Ammonia: Cracking hydrogen’s transport challenge

What do fertilizers, cleaning products and refrigerants have in common?

The answer is ammonia, a chemical compound composed of one nitrogen atom and three hydrogen atoms.

This composition has also brought ammonia to the energy industry’s attention. It offers a way for ammonia to solve the challenge of transporting hydrogen, an element increasingly seen as an alternative fuel to decarbonize large parts of the economy as it emits no CO₂ when combusted.

Transporting hydrogen is notoriously challenging, but using ammonia as a carrier enables safe shipping and storage of large volumes of hydrogen over long distances.

The key here is the “cracking” technology used to extract the hydrogen component once the ammonia reaches its destination.

Hydrogen’s transportation challenge

While natural geological sites like salt caverns can be used for local storage of hydrogen, the fuel’s potential starring role in the global energy transition depends on finding efficient ways to transport it — often over long distances — from production site to offtaker.

But this presents a challenge. Hydrogen is a gas at room temperature and has low volumetric energy density, so it can take up a lot of space compared to other fuels, making transportation inefficient.

Hydrogen can be compressed to boost its energy density, but very high pressures are needed to achieve relatively minor gains. And, while liquefying hydrogen more than doubles its density, this process is both inefficient and costly — liquefaction typically consumes almost a third of hydrogen’s energy content.

However, transporting hydrogen using a carrier such as ammonia or methanol — which have multiple hydrogen atoms — allows much greater volumes to be moved relative to the tank size.

Safe, stable ammonia can overcome this problem

Ammonia is emerging ahead of methanol as the clear frontrunner for transporting hydrogen, because it has a much higher density as a carrier.

As a key component in fertilizer production, ammonia also has an established global supply chain with safe bulk shipping and storage standards. Tried-and-tested leak prevention practices are an advantage, given ammonia’s high toxicity, while its high ignition temperature makes ammonia safe to transport and store.

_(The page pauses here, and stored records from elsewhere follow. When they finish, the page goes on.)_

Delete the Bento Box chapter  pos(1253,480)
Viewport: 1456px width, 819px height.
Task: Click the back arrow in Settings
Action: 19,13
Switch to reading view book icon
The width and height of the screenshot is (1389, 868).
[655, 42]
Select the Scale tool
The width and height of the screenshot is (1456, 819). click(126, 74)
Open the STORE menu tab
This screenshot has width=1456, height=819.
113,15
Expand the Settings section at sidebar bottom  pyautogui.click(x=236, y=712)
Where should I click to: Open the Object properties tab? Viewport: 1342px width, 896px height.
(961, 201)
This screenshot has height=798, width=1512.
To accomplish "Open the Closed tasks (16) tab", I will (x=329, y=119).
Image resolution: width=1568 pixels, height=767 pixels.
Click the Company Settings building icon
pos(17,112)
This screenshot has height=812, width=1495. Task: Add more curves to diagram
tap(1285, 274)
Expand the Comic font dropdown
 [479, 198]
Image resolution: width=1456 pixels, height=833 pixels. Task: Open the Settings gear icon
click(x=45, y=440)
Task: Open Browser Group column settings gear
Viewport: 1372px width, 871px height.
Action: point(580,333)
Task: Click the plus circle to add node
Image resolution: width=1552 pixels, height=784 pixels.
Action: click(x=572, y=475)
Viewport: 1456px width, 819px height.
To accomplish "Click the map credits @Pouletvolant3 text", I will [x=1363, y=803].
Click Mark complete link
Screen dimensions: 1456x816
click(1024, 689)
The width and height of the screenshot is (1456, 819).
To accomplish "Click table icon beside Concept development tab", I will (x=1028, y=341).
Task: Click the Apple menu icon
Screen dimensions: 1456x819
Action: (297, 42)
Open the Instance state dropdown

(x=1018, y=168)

In its pure gas form, ammonia can be liquefied easily at room temperature using extremely low pressure, facilitating high-volume transport.

Upon arrival at its destination, the ammonia must undergo a “cracking” process to separate the hydrogen from the nitrogen.

Once the hydrogen is released from its ammonia carrier, the gas can be transported using existing natural gas pipelines adaptable to carrying hydrogen. It can then be used as a raw material in industrial processes or as an alternative fuel to help decarbonize heavy transport systems like trucks, trains, shipping or aviation.

A cracking solution

A recent study by the Port of Rotterdam found it is technically and economically feasible to safely convert ammonia into around 1 million tonnes of hydrogen annually at the port using a large-scale cracker.

As part of efforts to expand the use of hydrogen and ammonia, Mitsubishi Heavy Industries (MHI) Group is partnering with Nippon Shokubai to develop an optimal ammonia cracking system that could enable the use of hydrogen through the transportation of high volumes of ammonia.

Hydrogen from the new cracking system would be available for use as an emissions-free fuel and a raw material.

Cracking technology is a crucial part of efforts to establish a supply chain for using ammonia as a hydrogen carrier, and is gaining traction. Several pilot projects are underway in Europe and, in Japan, a joint study is being carried out to establish a hydrogen and ammonia supply chain in the Osaka coastal industrial zone.

Solutions like this could prove a valuable tool in establishing a global hydrogen network to help decarbonize supply chains.